Importantly, it’s not just for emerging artists. Established stars can benefit too, and Rius and Bosch are “already talking to labels to bring in artists with a big fanbase to communicate with their audience. When you get to the top tier artists, they will be sharing differently, like how John Legend posts little clips of him recording a song on Twitter. These bits and pieces of songs can promote their music.”
And artists of any size can turn stumbling blocks into creative and marketing opportunities. “Fans are music makers too – they will love to share ideas with their idols. We will give artists all sorts of tools: an artist could post a beat and ask for vocals, with a 24-hour time limit to make it exciting for the fans and artists. So fans could create a vocal and others could upvote it, and the artist could pick the best.”

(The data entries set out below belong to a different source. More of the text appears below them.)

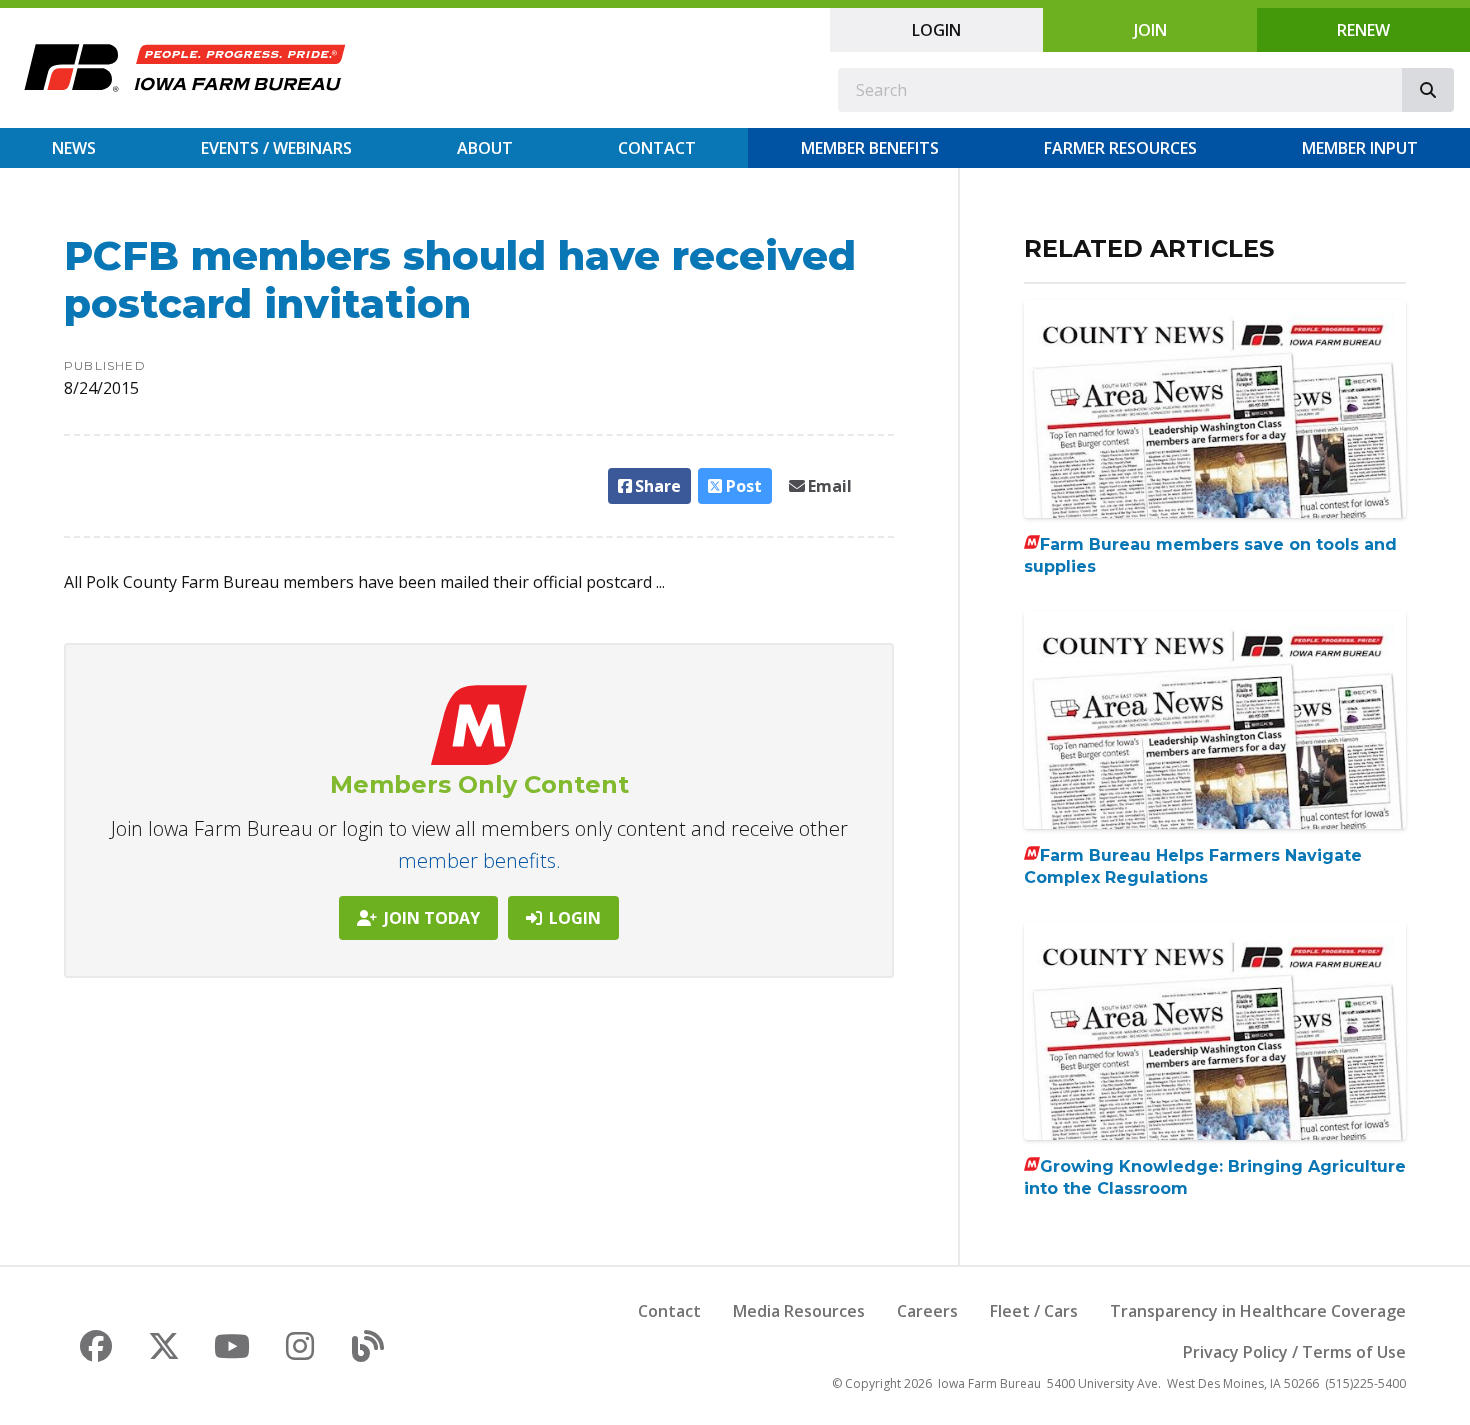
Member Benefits (870, 148)
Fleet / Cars (1034, 1311)
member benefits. (479, 860)
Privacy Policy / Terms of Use (1294, 1352)
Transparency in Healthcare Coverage (1258, 1311)
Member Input (1360, 148)
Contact (657, 148)
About (485, 148)
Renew (1363, 30)
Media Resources (799, 1311)
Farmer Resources (1120, 148)
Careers (927, 1311)
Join (1150, 30)
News (74, 148)
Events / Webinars (276, 148)
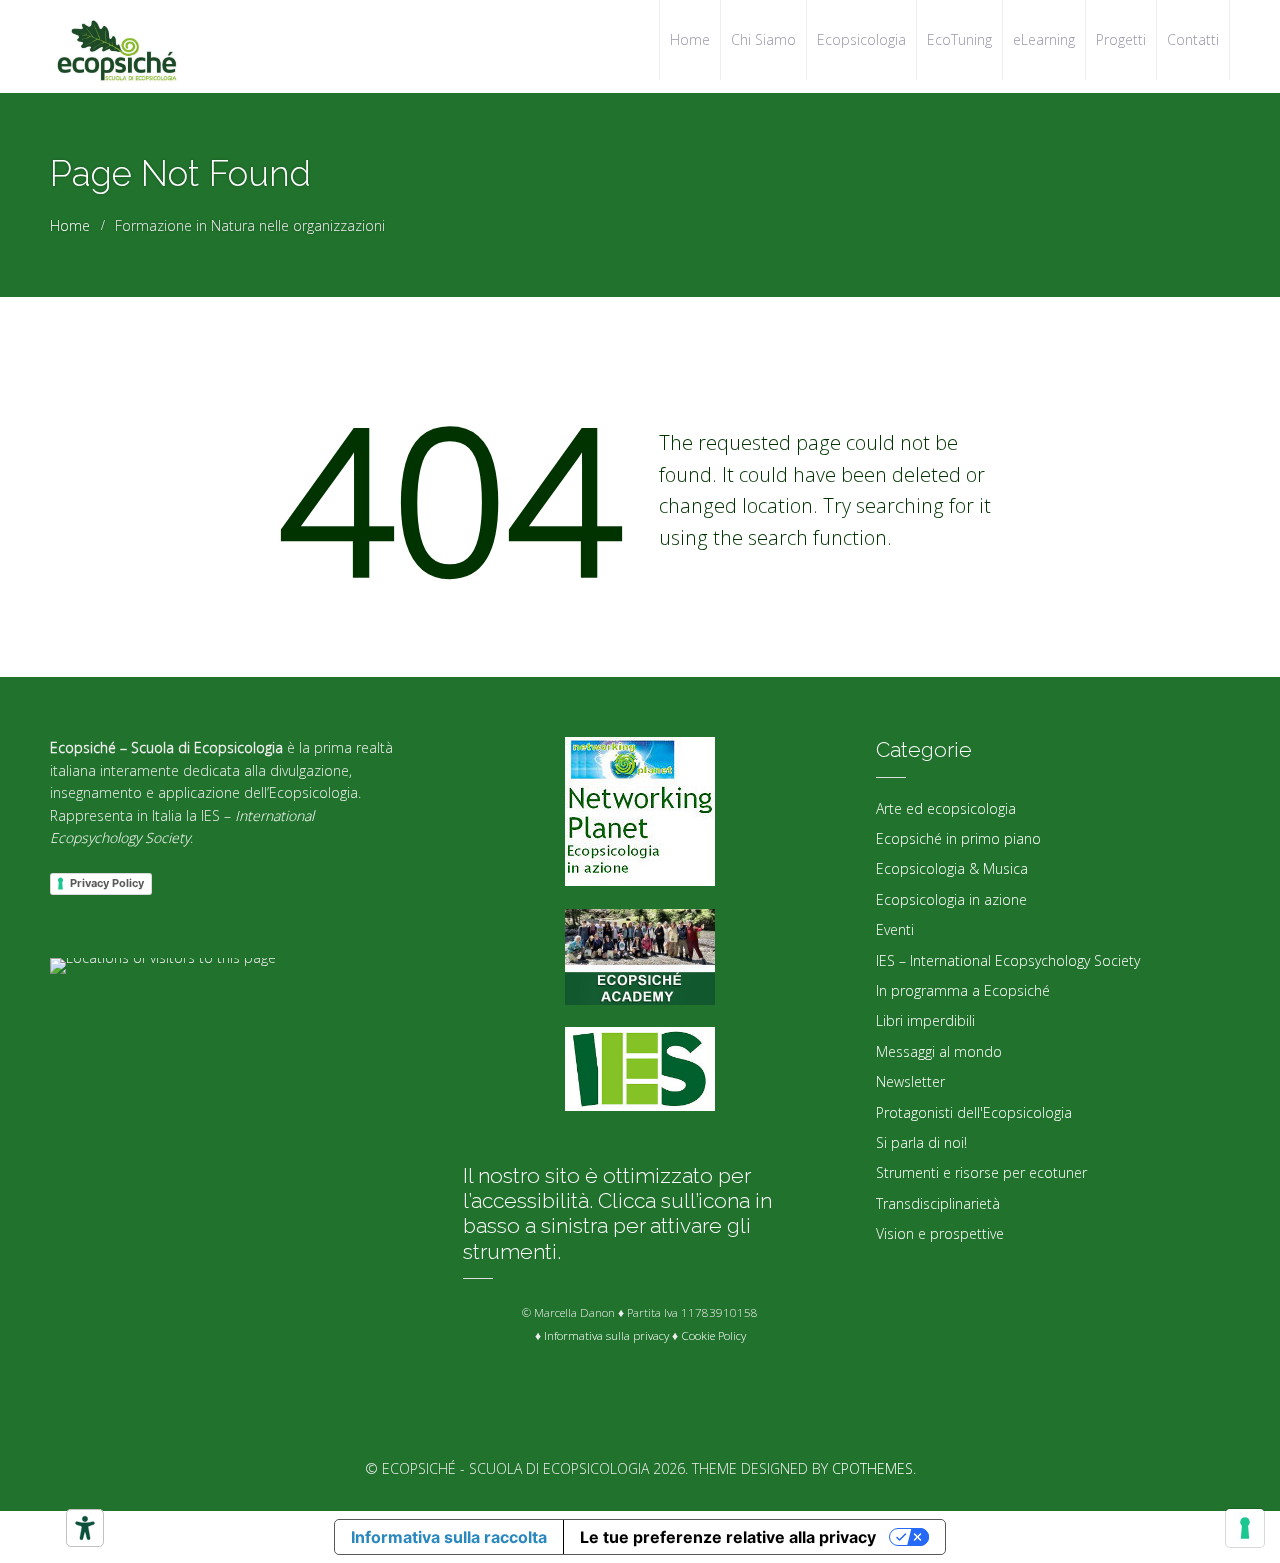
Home (70, 225)
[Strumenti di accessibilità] (85, 1528)
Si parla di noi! (921, 1142)
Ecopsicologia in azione (951, 899)
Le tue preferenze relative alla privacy (728, 1537)
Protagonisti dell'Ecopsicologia (974, 1112)
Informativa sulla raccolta (449, 1537)
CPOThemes (872, 1468)
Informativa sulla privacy (606, 1335)
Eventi (895, 929)
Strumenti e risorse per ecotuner (981, 1172)
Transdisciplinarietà (938, 1203)
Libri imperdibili (925, 1020)
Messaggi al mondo (939, 1051)
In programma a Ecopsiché (963, 990)
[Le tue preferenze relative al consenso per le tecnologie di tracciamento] (1245, 1528)
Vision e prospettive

How will SoundStorming make money?
SoundStorming will have three main revenue streams. The platform is free to use, but in the future will offer in-app purchases to improve the experience for creators: “increasing recording times, creating private groups, or an offline function.”
Second, the app will connect artists and fans with brands through targeted in-app adverts. Third, albeit further down the line: a paid membership models for “artists who really take it seriously” – including access to mentorship and connections to A&R and labels. SoundStorming also hopes to be able to create new income streams for musicians.
“There’s lots we can do, like providing functions for fan support and artists’ exclusive content. We will be able to sell merch too, but we can take it further – artists could have a livestream channel for a specific time, just for paid members or fans,” says Bosch.
If Charli XCX’s thousand-strong Zoom rooms – where fans scrambled to spend some virtual quality-time with her – are anything to go by, these are opportunities fans want.
Who is SoundStorming looking to work with?
The stakes are high, as the app needs lots of interaction between artists and fans in order to work. But there’s a lot of potential in SoundStorming: a music-focused social platform built to be a targeted marketing tool, an A&R tool, and a source of income for artists.
To help get the traction it needs, SoundStorming’s advisory board has music business luminaries including Jon Kraft, founding CEO of Pandora, Steve Turner, former CCO of Apple Music, and Dave Kushner, Grammy Award-winning composer and Velvet Revolver guitarist.
For now, Bosch wants to connect with musicians “who are intrigued by new ways to collaborate and finding new audiences. We are free for them to try right now. We are also keen to talk to labels and A&R – they have a list of artists that are looking for ways to communicate, and there’s a lot they can do to engage a fanbase and help them find artists on SoundStorming.”
Rius explains that SoundStorming would work with labels as a consultation agency: “Instead of selling user data to companies, we want to do the opposite – a label can come to us for help and we can go through our data and provide them with information on what’s coming up, trends, and most supported musicians.”
But we can also create connections with brands,” adds Bosch. “That will be the fun part – the collaborations that become campaigns. Once we have those A&R connections, we will have lots of inspiring campaigns we’ve never seen before.”